### LISTED RECORDS
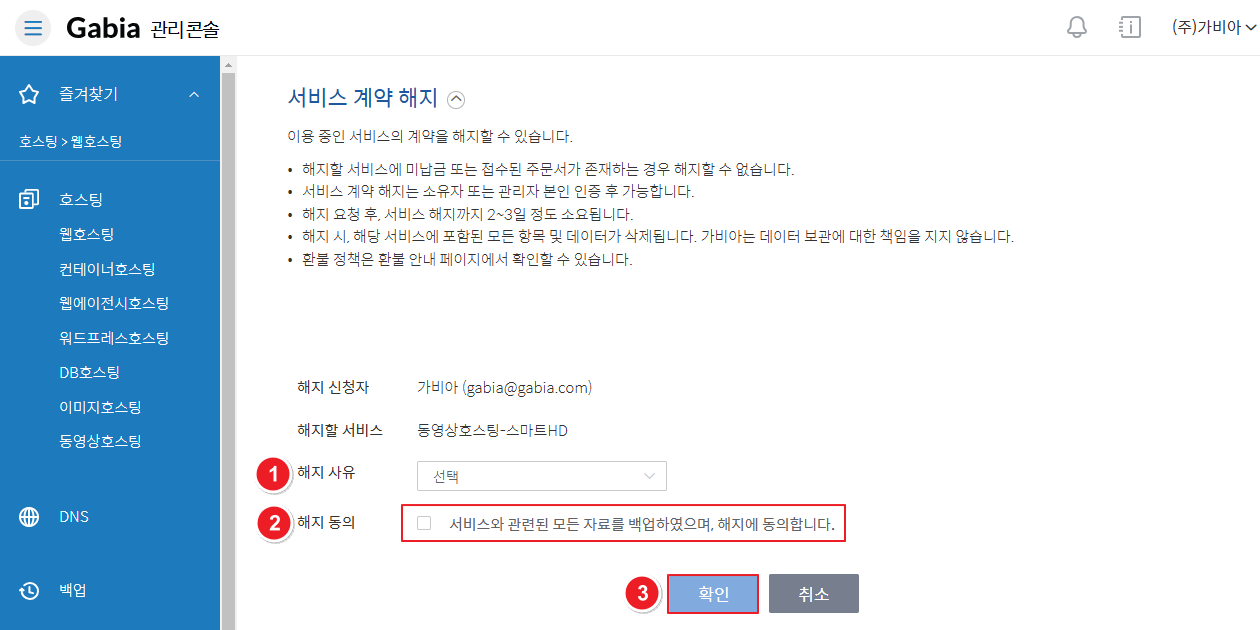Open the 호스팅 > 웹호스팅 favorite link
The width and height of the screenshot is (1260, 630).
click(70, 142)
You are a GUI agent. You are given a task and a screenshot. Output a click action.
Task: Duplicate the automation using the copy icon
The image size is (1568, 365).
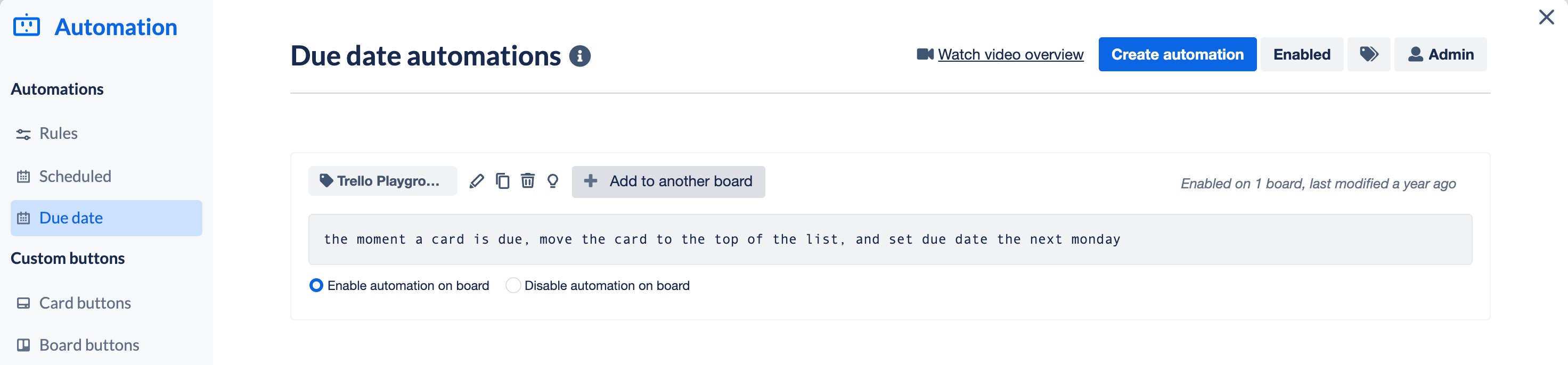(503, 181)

### PROBLEM DETAILS
A picture must not appear in the copy. Transcribe exactly the lines from the one with "You are a GUI" through the final line of the entries, both included, and no more.

### RESULT FOR THIS TASK
You are a GUI agent. You are given a task and a screenshot. Output a click action.
Task: Duplicate the automation using the copy icon
The image size is (1568, 365).
(503, 181)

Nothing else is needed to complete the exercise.